** Opening Data excerpts block **

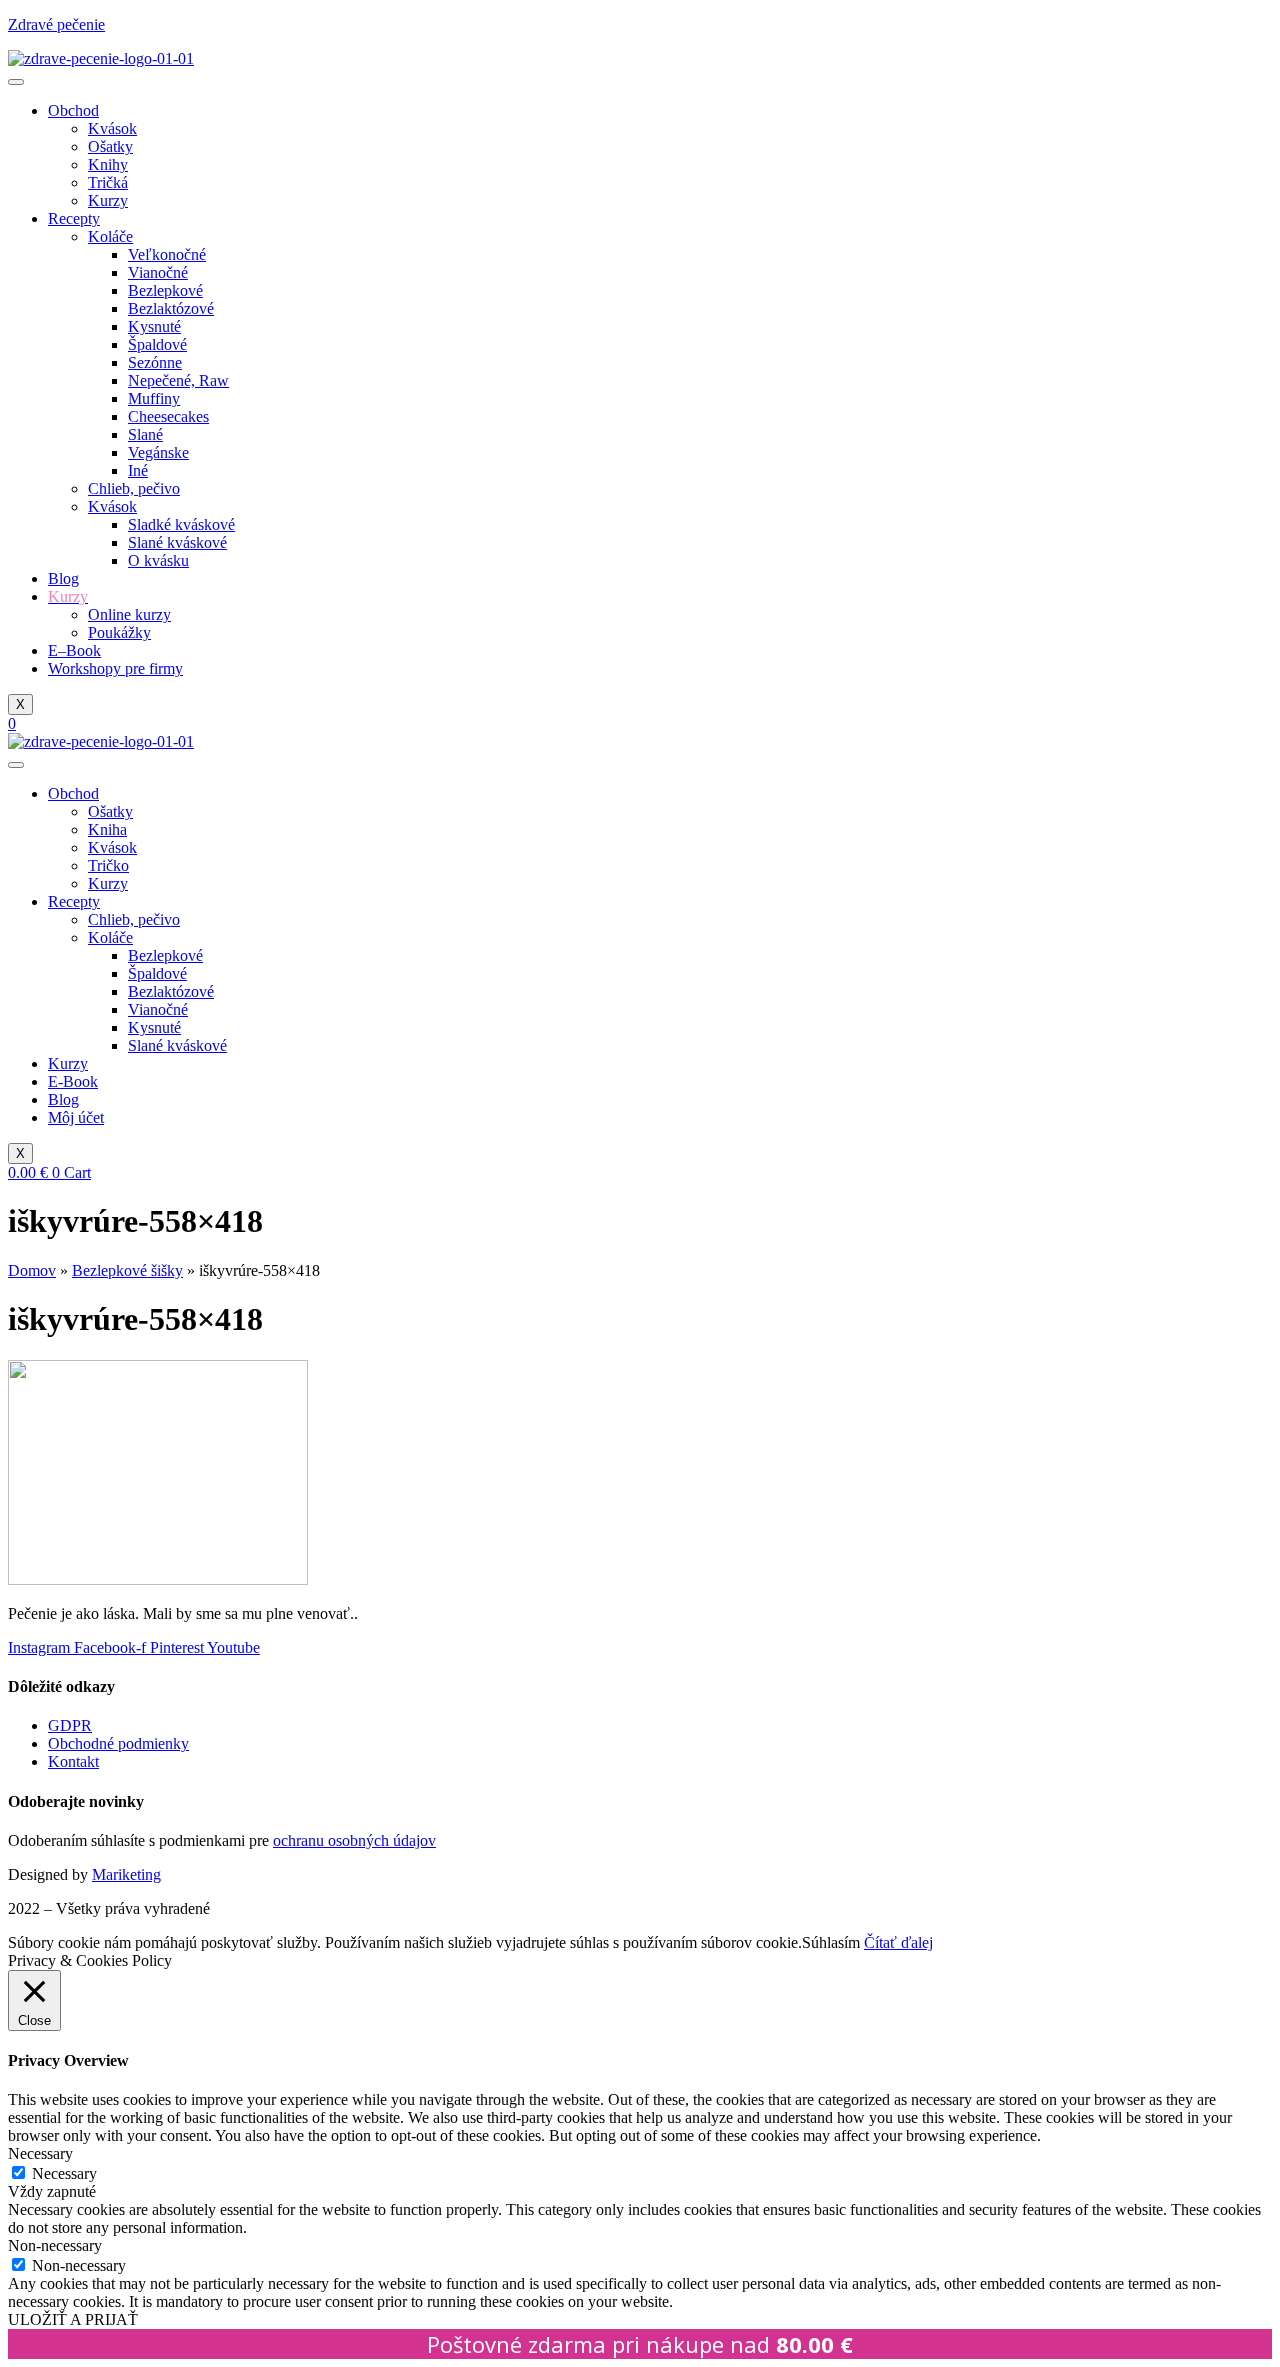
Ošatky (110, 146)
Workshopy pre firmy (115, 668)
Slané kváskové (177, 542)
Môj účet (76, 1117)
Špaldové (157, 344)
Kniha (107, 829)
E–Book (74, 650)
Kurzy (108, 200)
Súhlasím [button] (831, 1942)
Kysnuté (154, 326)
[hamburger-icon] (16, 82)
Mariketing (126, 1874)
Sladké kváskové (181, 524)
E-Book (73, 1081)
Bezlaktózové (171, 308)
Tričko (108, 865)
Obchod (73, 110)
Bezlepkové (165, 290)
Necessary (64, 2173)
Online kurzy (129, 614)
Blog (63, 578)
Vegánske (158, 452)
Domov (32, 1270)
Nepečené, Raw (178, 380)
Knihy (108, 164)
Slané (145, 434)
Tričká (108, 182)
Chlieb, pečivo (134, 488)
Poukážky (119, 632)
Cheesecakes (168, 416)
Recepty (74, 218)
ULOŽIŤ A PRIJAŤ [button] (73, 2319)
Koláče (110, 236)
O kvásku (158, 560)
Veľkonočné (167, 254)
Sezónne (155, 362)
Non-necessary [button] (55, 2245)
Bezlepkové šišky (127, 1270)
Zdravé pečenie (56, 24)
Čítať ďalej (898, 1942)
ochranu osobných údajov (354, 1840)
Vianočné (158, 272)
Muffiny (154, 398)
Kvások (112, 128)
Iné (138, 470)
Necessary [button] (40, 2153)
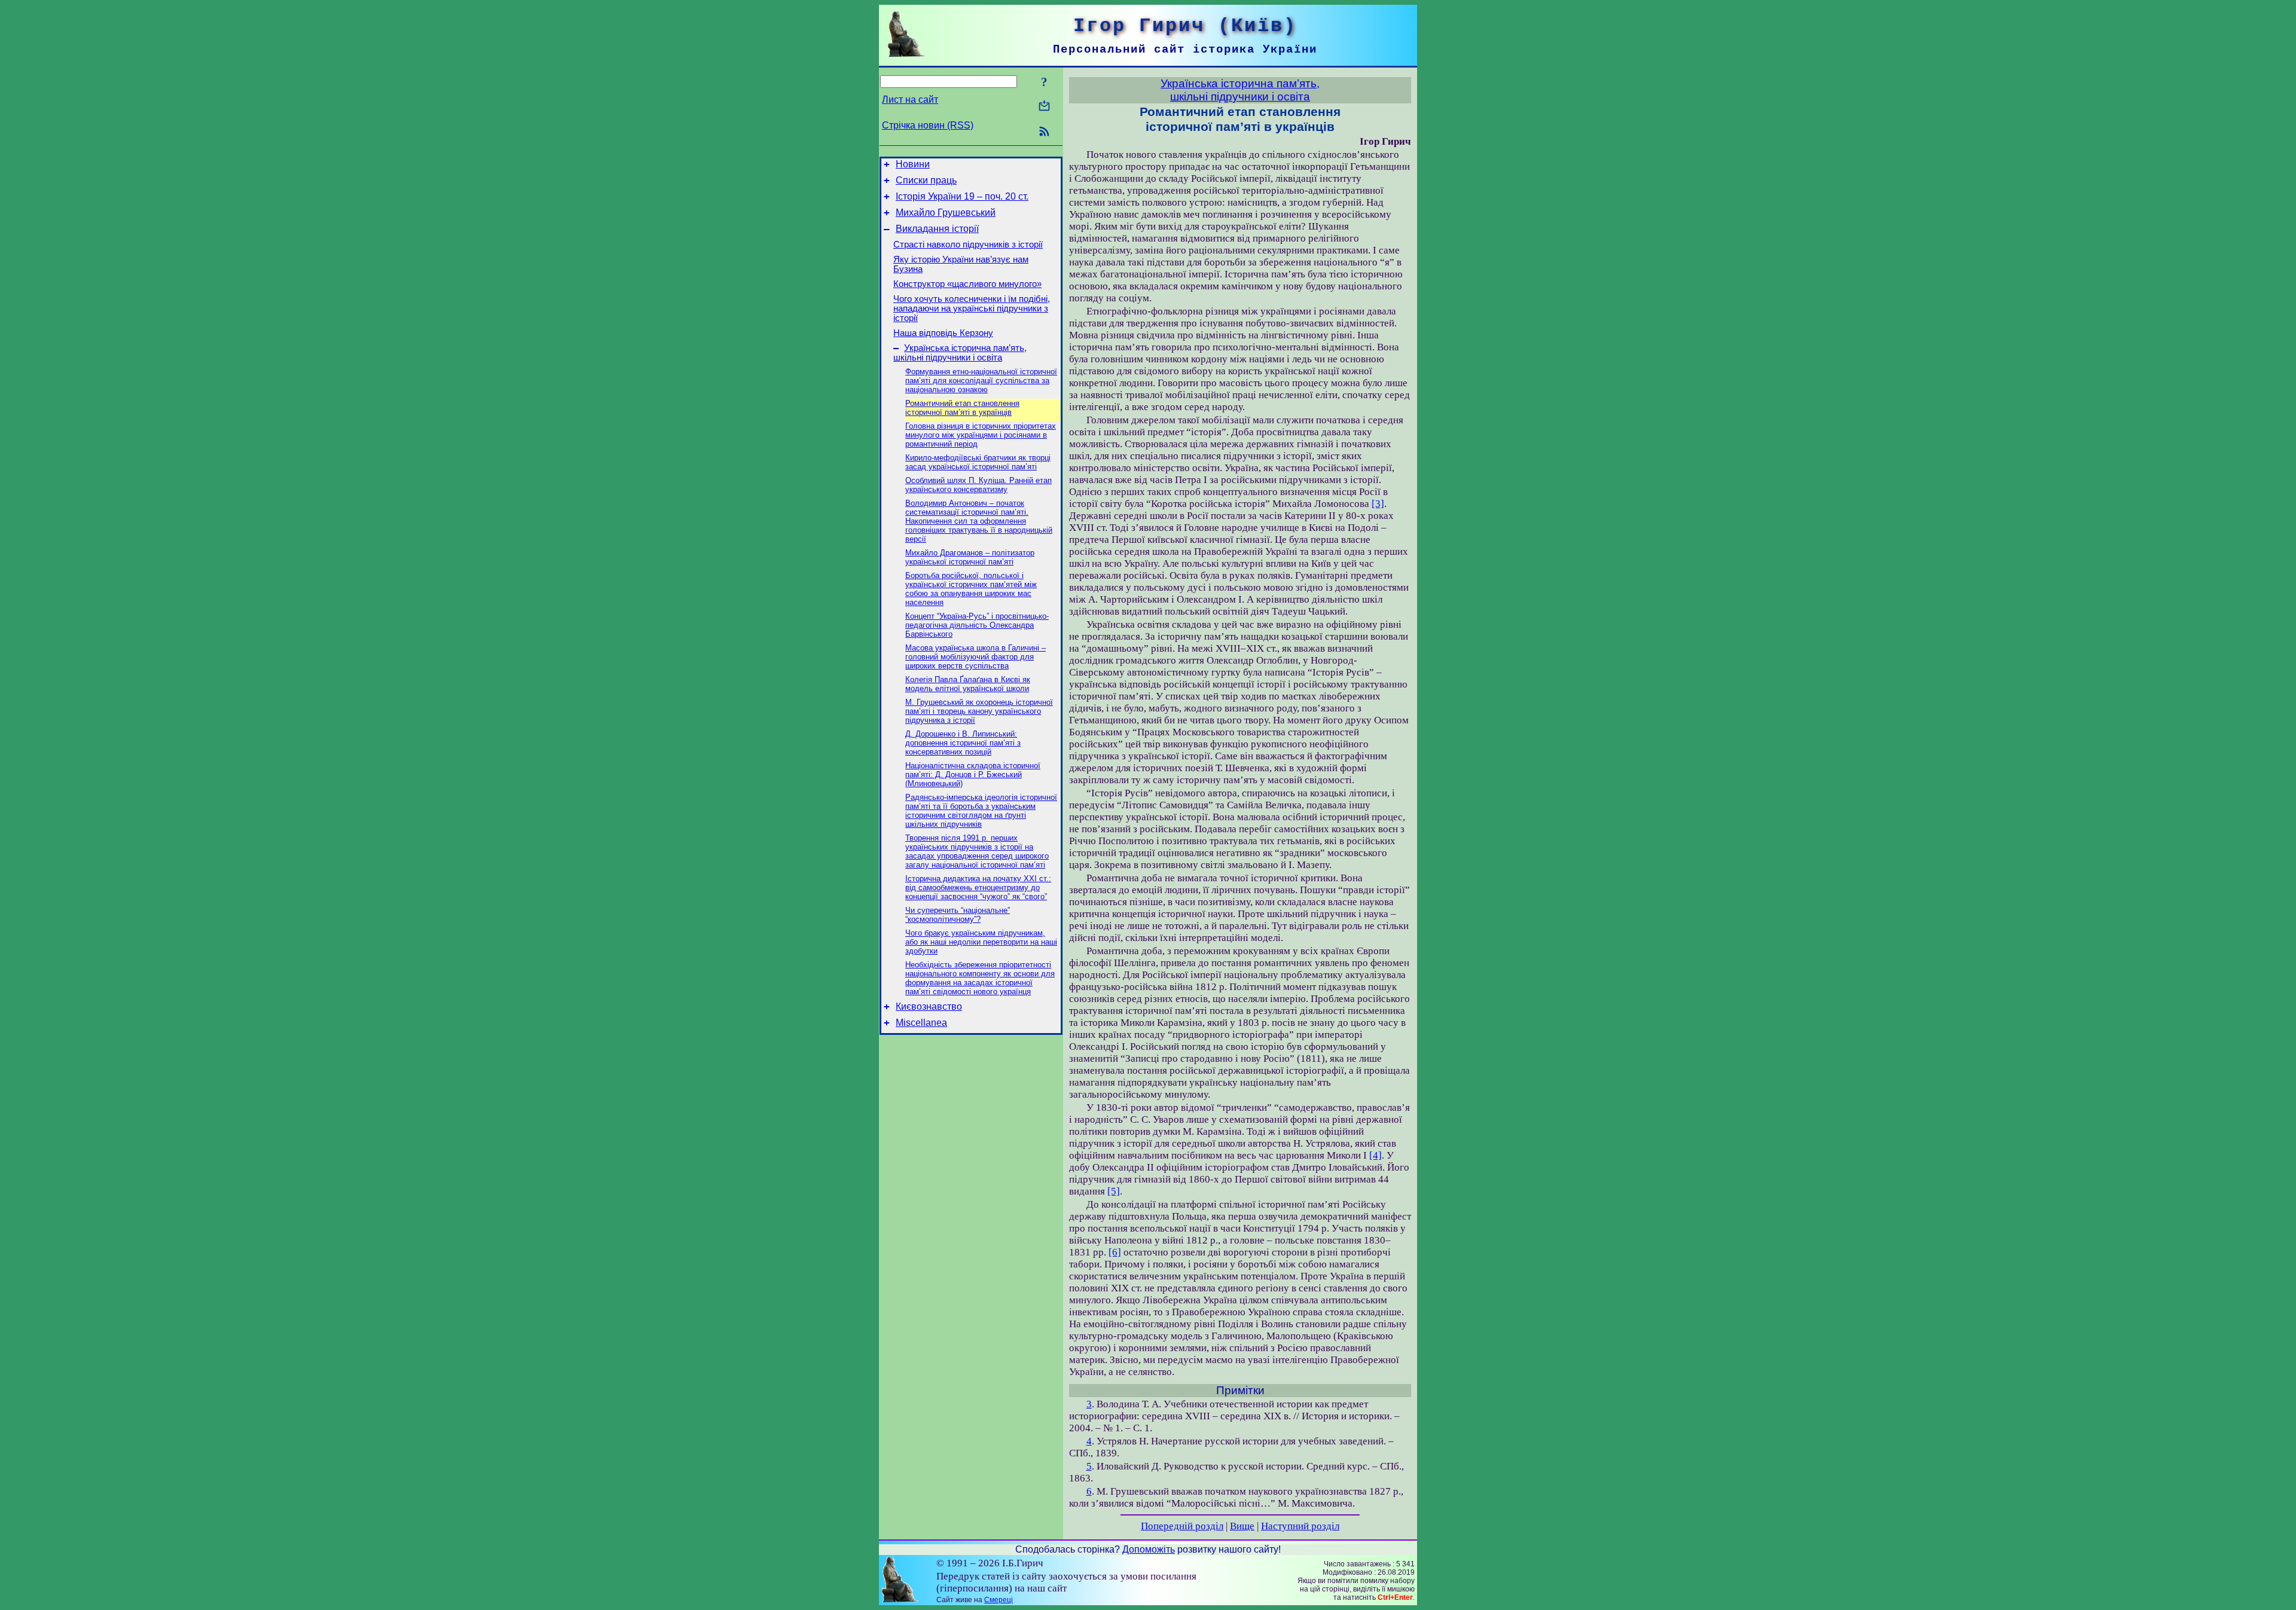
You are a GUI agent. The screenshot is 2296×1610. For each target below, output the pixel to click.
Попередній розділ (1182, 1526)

** Closing Data excerpts block **

- **Your instructions**: Nothing but a number is expected here: how many lines above include the string "button".

- **Written response**: 4